Artificial ruins rarely inspire reflection: they are, by nature, superficial. Think of architectural follies during the 18th century: approximations of medieval or ancient buildings that effectively functioned as oversized garden ornaments for the eccentric rich. Even on a more modest scale, synthetic patina rankles; just try mentioning distressed denim to a large group and see how they polarize. But ‘All Beneath the Moon Decays’, a two-person show of sculpture and décollage by Allyson Vieira and Paul Kajander, offered a more contemplative alternative. Curated by Rui Mateus Amaral, the show brought a cool, even chilling, focus to the hazy end days of summer, when hasty group shows dominate. Honing in on the origins of Western art history, Vieira and Kajander use ruins not as artifice but, rather, to collapse time. They merge Greek history with Modernism, monuments with contemporary construction. Their ruins are palatable precisely because do not aim to fool.
Vieira’s sculptures hover on the edge of legibility. Slashed into stacks of drywall, figures begin to emerge: half-formed caryatids posed in choppy contrapposto. From her ‘Weight Bearing’ series (2013), three pairs of these figures were scattered throughout the gallery, each pair balancing a piece of steel rebar. (To drive the unfinished feel home, the steel bars were peppered with dusty footprints.) Marble might have worked for the ancient Greeks, but today’s temples are likely built from gypsum. Vieira undoes whatever monumentality Greek columns posses through both material and scale. Built around her body’s proportions, the columnar works seem miniaturized. Rather than towering above visitors, they mirror them.
Where Vieira excavates, Kajander masks. Taking photographs of Greek sculpture from books by art historian John Boardman, Kajander paints over the images until new forms emerge. Where there was once Hellenistic detail and grace, Kajander teases out lumpen, disjointed shapes. But they retain their figuration all the same; a glimpse of ribs here, the suggestion of a torso there. These fragmented and reworked images are affixed to sheets of paper, replete with page numbers, and displayed in pairs within glass-less frames. This book-like structure leaves the work pointing recursively to its origin.
In their curving lines, Kajander’s pages adopt the distinctive shapes of Modernist sculpture – Henry Moore and Hans Arp come to mind. Of course, in evoking these artists, Kajander culls from yet another era: the Palaeolithic. He takes antiquity, filters it through Modernism, and ends up evoking the prehistoric. Epochs are flattened. And this is precisely the crux of Kajander’s work: it is not about Modernism; nor is it about classicism. Instead, it underscores how simply these seemingly distinct categories can be folded into one another. Antiquity might as well be modernity. Anything and everything can be easily interchanged.
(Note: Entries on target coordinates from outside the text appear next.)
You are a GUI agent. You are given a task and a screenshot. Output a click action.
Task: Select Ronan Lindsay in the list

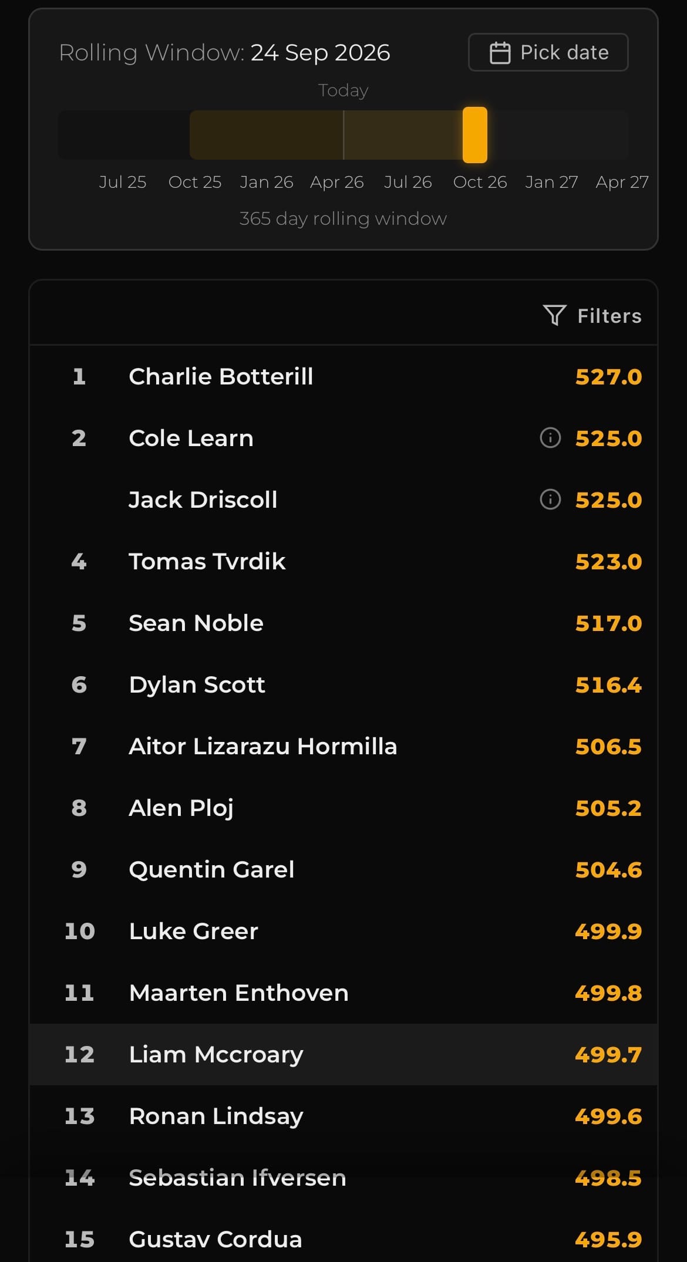[x=215, y=1116]
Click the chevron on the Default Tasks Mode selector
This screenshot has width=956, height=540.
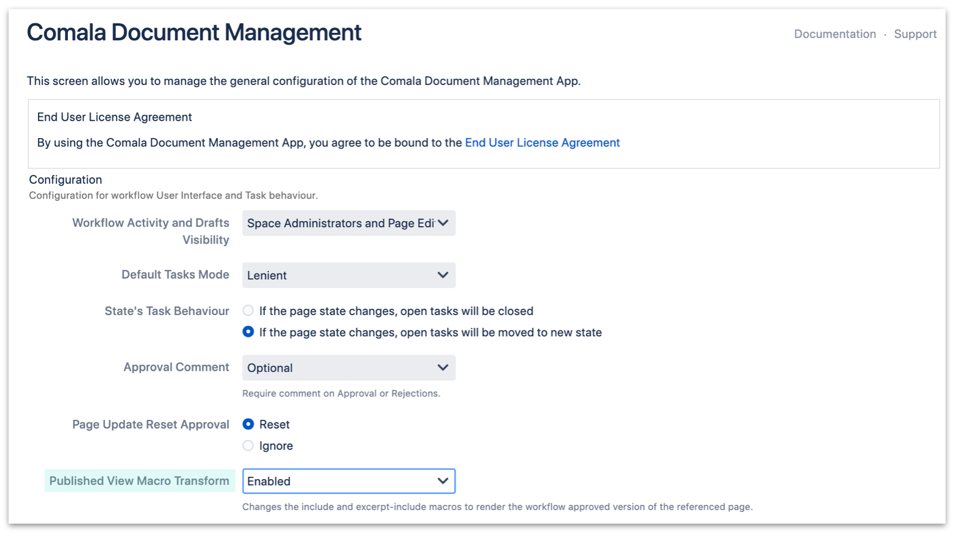(x=443, y=275)
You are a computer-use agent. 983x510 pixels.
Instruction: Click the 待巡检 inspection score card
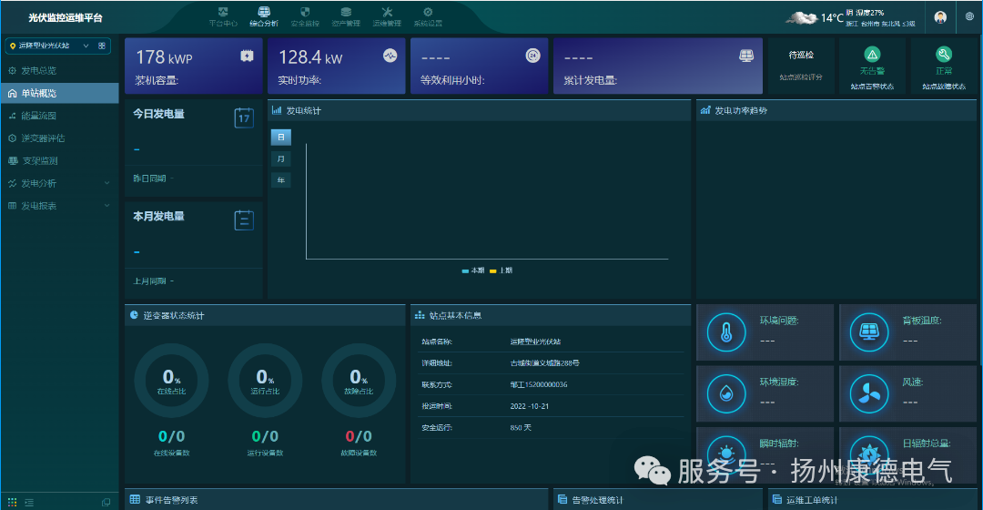[801, 65]
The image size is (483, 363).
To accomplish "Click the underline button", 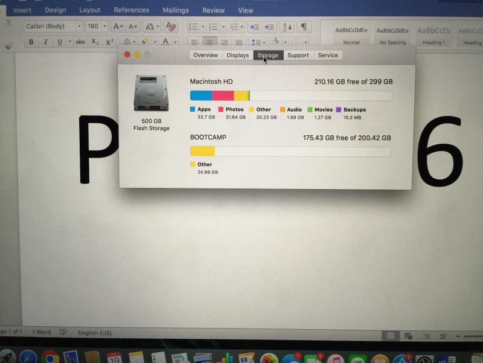I will (59, 42).
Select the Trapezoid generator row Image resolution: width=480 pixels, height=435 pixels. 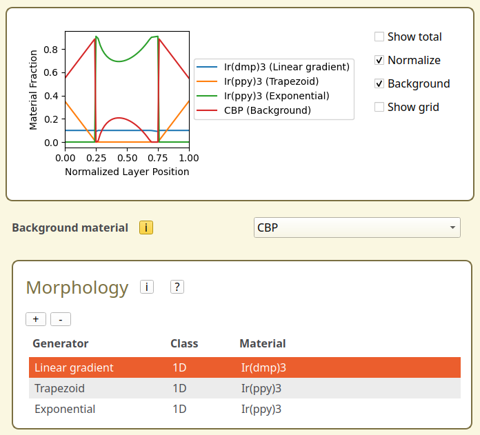pyautogui.click(x=59, y=388)
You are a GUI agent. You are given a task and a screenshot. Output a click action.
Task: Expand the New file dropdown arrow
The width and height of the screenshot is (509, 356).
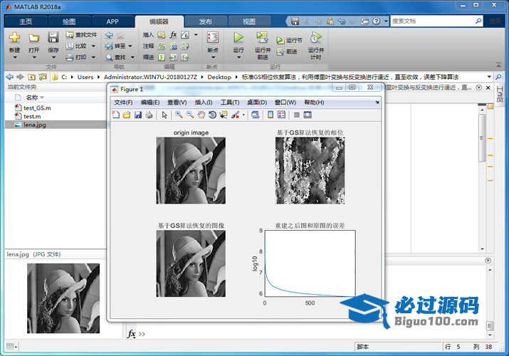14,58
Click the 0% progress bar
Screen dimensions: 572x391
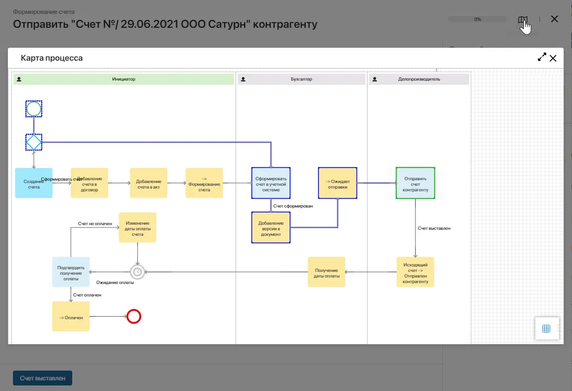tap(477, 19)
Both Vieira and Kajander resuscitate objects from antiquity – and all the arguments connected to them. But their processes are imperfect. Far from the raising of Lazarus, their tales register a little closer to W. W. Jacobs’s shot story, ‘The Monkey’s Paw’ (1902), wherein a grieving couple wish to resurrect their dead son, but immediately regret the decision when he arrives, unrecognizably decomposed, at their doorstep. Vieira’s sculptures, in particular, seem dredged up from the grave, chipped and flaking, with screws and inner workings beginning to appear. Taken together, with their mutations and cracks, the ruins of Vieira and Kajander are rooted in the disposable, ephemeral stuff of the present. They might reference objects that have survived millennia of tumult and unrest, but a sneaking fear emerges: to have ruins you must first make something worth keeping. It starts as an elegy, but it ends as a warning.